Effectively utilizing cluster resources is a difficult problem for distributed applications. Since remote communication is much more expensive than local communication, the performance of these applications is sensitive to the distribution of their functions across the network. As a result, using cluster resources effectively requires not only load balancing, but also proper partitioning of functionality among nodes. While software engineering techniques (e.g., modularity and object orientation) have given us the ability to partition applications into a set of interacting objects, we do not yet have solid techniques for determining where in the cluster each of these functions should run, and deployed systems continue to rely on complex manual decisions made by programmers and system administrators.

Optimal function placement in a cluster is difficult because the right answer is usually, ``it depends.'' Specifically, it depends on a variety of cluster characteristics (e.g., communication bandwidth between nodes, relative processor speeds among nodes) and workload characteristics (e.g., bytes moved among functions, instructions executed by each function). Some are basic hardware characteristics that only change when something fails or is upgraded, and thus are relatively constant for a given system. Other characteristics cannot be determined until application invocation time because they depend on input parameters. Worst of all, many change at run-time due to phase changes in application behavior or competition between concurrent applications over shared resources. Hence, any ``one system fits all'' solution will cause suboptimal, and in some cases disastrous, performance.

Approach

In this project, we focus on an important class of applications for which clusters are very appealing: data-intensive applications that selectively filter, mine, sort, or otherwise manipulate large data sets. Such applications benefit from the ability to spread their data-parallel computations across source/sink servers, exploiting the servers' computational resources and reducing the required network bandwidth. Effective function partitioning for these data-intensive applications will become even more important as processing power becomes ubiquitous, reaching devices and network-attached appliances.

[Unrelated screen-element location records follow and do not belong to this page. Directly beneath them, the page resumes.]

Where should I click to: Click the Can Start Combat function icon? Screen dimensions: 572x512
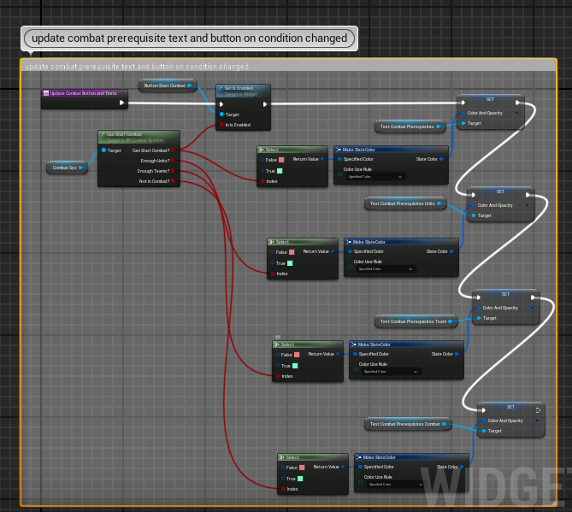[x=103, y=134]
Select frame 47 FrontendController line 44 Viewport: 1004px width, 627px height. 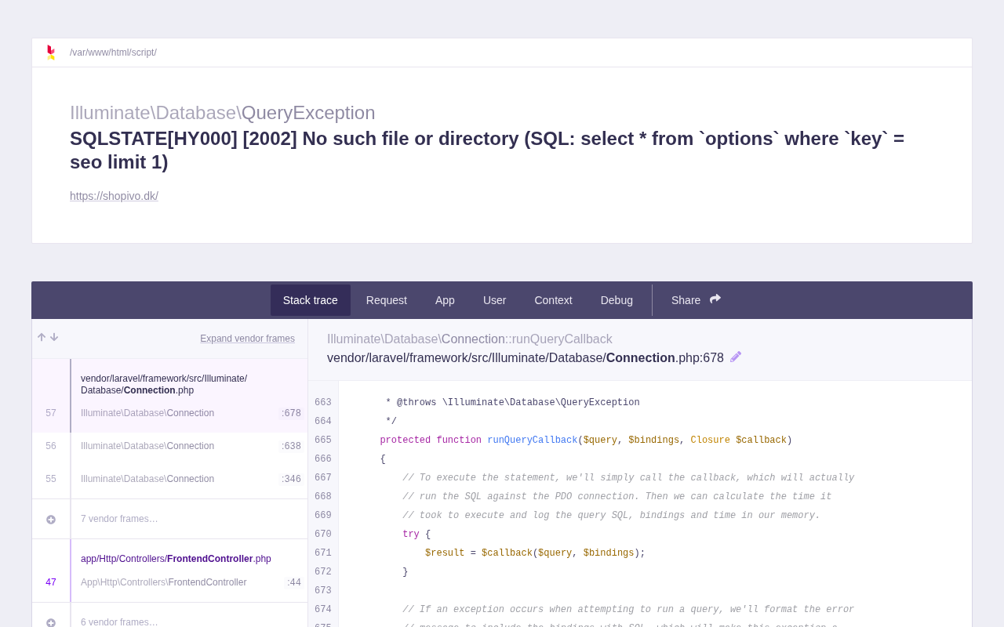click(x=169, y=571)
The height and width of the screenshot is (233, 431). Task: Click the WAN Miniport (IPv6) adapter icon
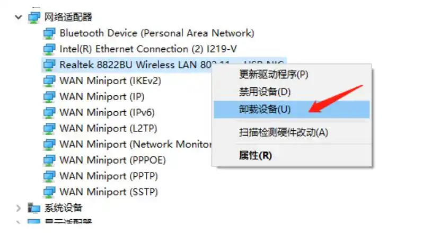[x=49, y=113]
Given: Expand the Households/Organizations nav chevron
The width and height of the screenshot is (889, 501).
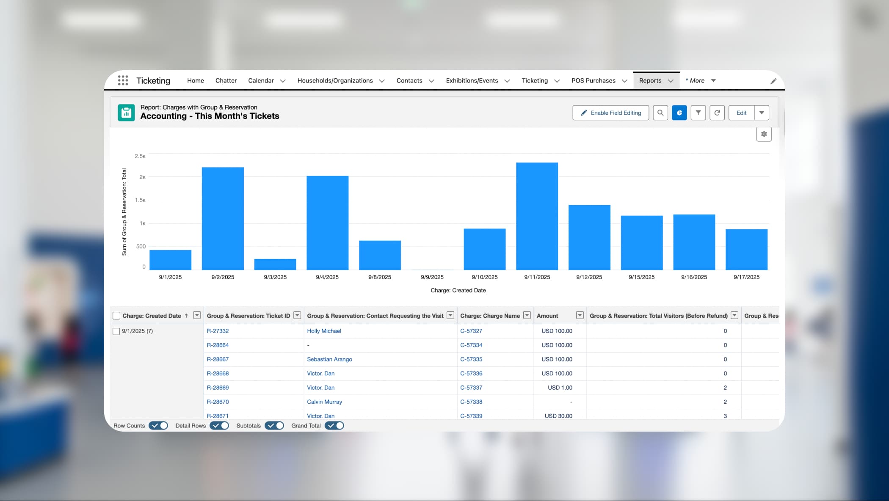Looking at the screenshot, I should 382,81.

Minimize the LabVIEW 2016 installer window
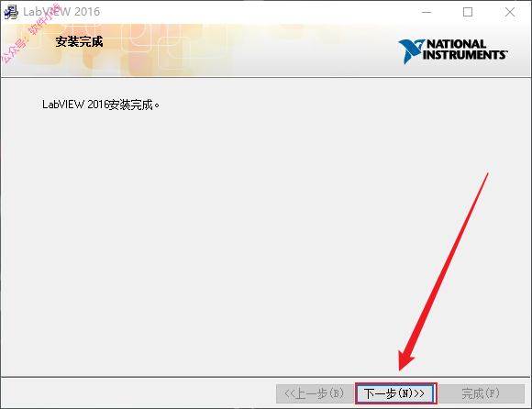(x=427, y=12)
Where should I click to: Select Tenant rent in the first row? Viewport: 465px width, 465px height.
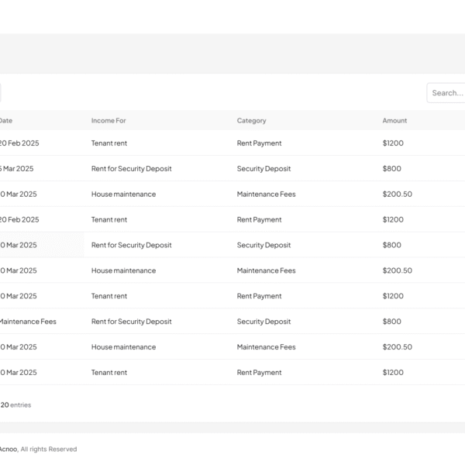(x=109, y=143)
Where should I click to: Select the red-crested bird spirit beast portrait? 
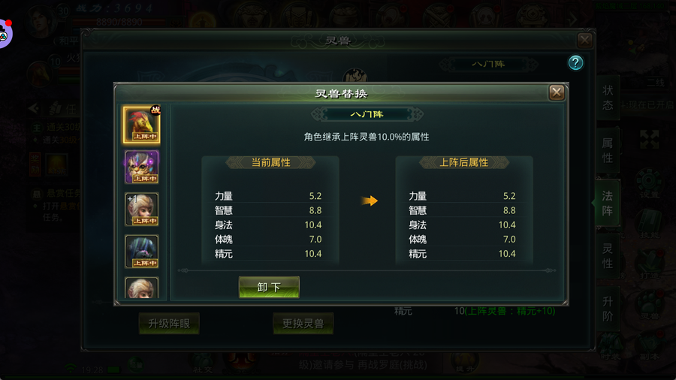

We observe that these data-intensive applications have characteristics that simplify the tasks involved with dynamic function placement. Specifically, these applications all process and move significant amounts of data, enabling a monitoring system to quickly learn about the most important inter-object communication patterns and per-object resource requirements. This information allows the run-time system to rapidly identify functions that should be moved to reduce communication overheads or resource contention.

We designed and implemented a prototype system, called Abacus, which automates the placement of the objects in data-intensive applications and filesystems between clients and servers. Abacus consists of a programming model and a run-time system. The Abacus programming model encourages the programmer to compose data-intensive applications from small, functionally independent components or objects. These mobile objects provide explicit methods which checkpoint and restore their state during migration. Figure 1 represents a sketch of objects in Abacus.

The Abacus run-time system consists of (i) a migration and location-transparent invocation component; and (ii) a resource monitoring and management component, as shown in Figure 2. The first component is responsible for the creation of location-transparent references to mobile objects, for the redirection of method invocations in the face of object migrations, and for enacting object migrations.